* [Il tuo compito]:
Traduci in inglese questa frase del testo sulla poesia: «Nonostante questo posso affermare che c’è un solo posto dove la poesia mi porta: dentro, nel punto più profondo.»
---- Testo fornito
Alcuni versi li sento scendere in posti così profondi che, strato dopo strato, potrei perderci i sensi. Perché la poesia fa un po’ questo, secondo me, ti toglie i piedi da terra e ti presenta la possibilità di fare un viaggio. Vediamo meglio le motivazioni del perché questo accade o più semplicemente, per quella che è la mia esperienza, dove ti porta.
Intanto devo fare una precisazione. La poesia la leggo e la scrivo e, a volte, quando scrivo troppa poesia devo sforzarmi di fare esercizi narrativi per pulire un po’ lo stile perché si permea di metafore, suoni, ritmi, così tanto che poi mi resta difficile seguire il piano narrativo. Nonostante questo posso affermare che c’è un solo posto dove la poesia mi porta: dentro, nel punto più profondo. Perché è lì che percepisco quel canto.
Quando le persone arrivano da me per frequentare qualche corso di poesia vogliono prima sapere come si fa, come si entra in quel mondo, come si versifica, quali sono le tecniche per produrre una metrica capace di essere gradevole agli occhi di chi legge. Non funziona così, almeno per la strada che ho scelto di seguire io. Si può imparare quali sono le regole e le leggi del piano metrico ma per fare poesia non ci si può limitare a questo, deve accadere altro, occorre farne esperienza per poi chiedersi quanto siamo capaci di connetterci con il cuore e con il sentire. Per chi ci prova o per chi ci riesce, il risultato poi è importante perché si può assistere ad una fotografia di quella visione che abbiamo voluto tradurre in parole o di quelle emozioni che abbiamo sentito dentro e che dunque siamo riuscitə a contattare.
Messa in questi termini non è semplice perché una cosa risulta subito chiara: per fare poesia devi essere dispostə a mettere da parte la vergogna. Leggere una poesia, infatti, significa farsi una idea abbastanza precisa del grado di sensibilità della mano che l’ha scritta ed anche comprendere che chi scrive deve potersi prima emozionare per poi fare lo stesso con chi legge.
Insomma, non per tuttə può sembrare una grande cosa ma –come dicevo in incipit- dipende dal punto di vista. Chi come me ama i viaggi interni, il mondo sommerso delle emozioni e l’introspezione, troverà tutto questo fantastico. Chi, invece, vorrebbe non dover avere mai a che fare con queste “questioni” viene da sé che non avrà simpatia per questi testi né in generale per la poesia.
Fatte queste premesse vediamo insieme qualcosa in più sul canto poetico. Intanto può piacere o no ma è alla portata di tutti e parlo sia della lettura che della scrittura.
--------
---- Righe di dati
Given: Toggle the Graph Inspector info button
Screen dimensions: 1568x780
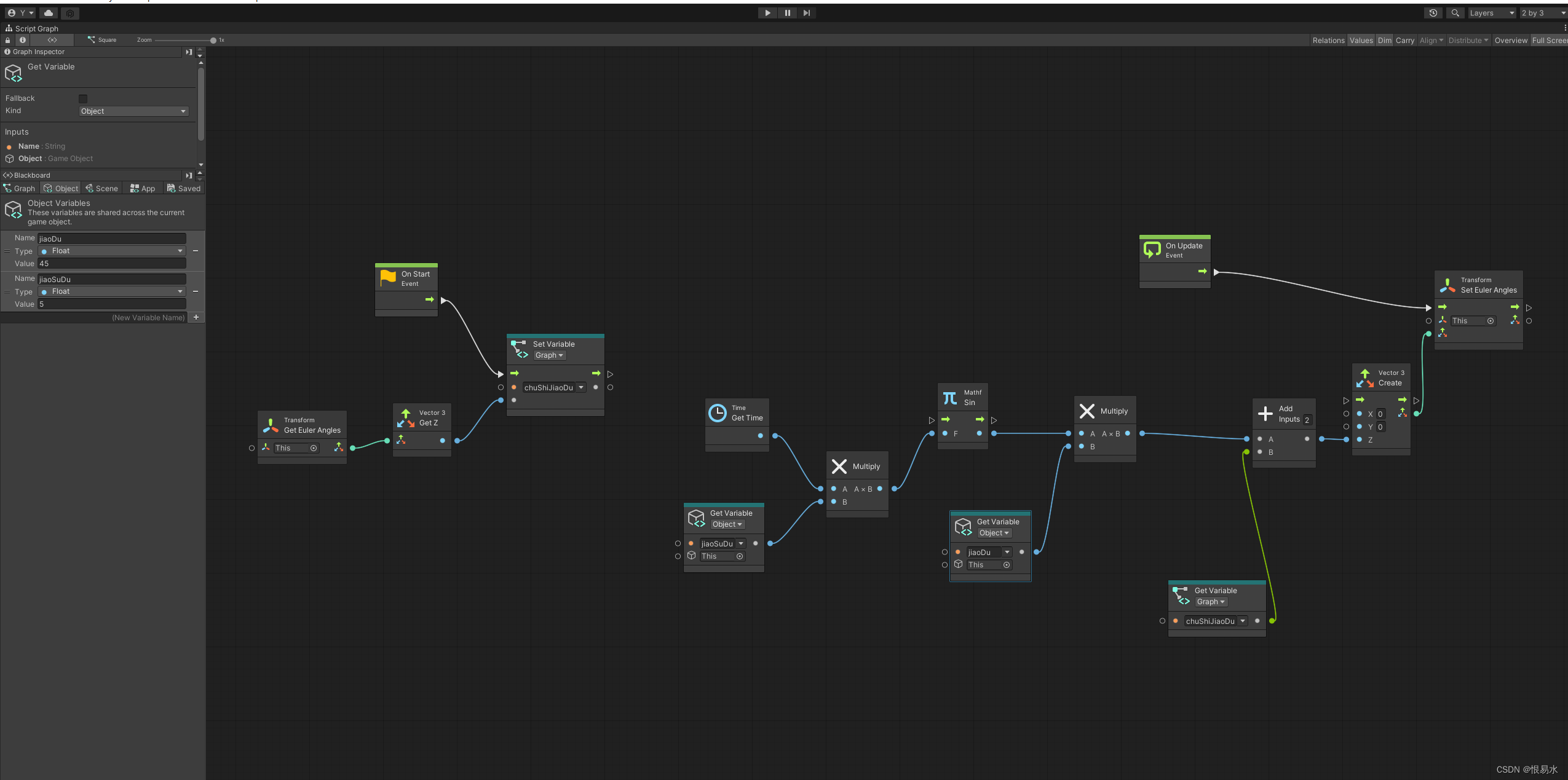Looking at the screenshot, I should pos(23,40).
--------
* [Esito del compito]:
Despite this, I can say that there is only one place poetry takes me: inside, to the deepest point.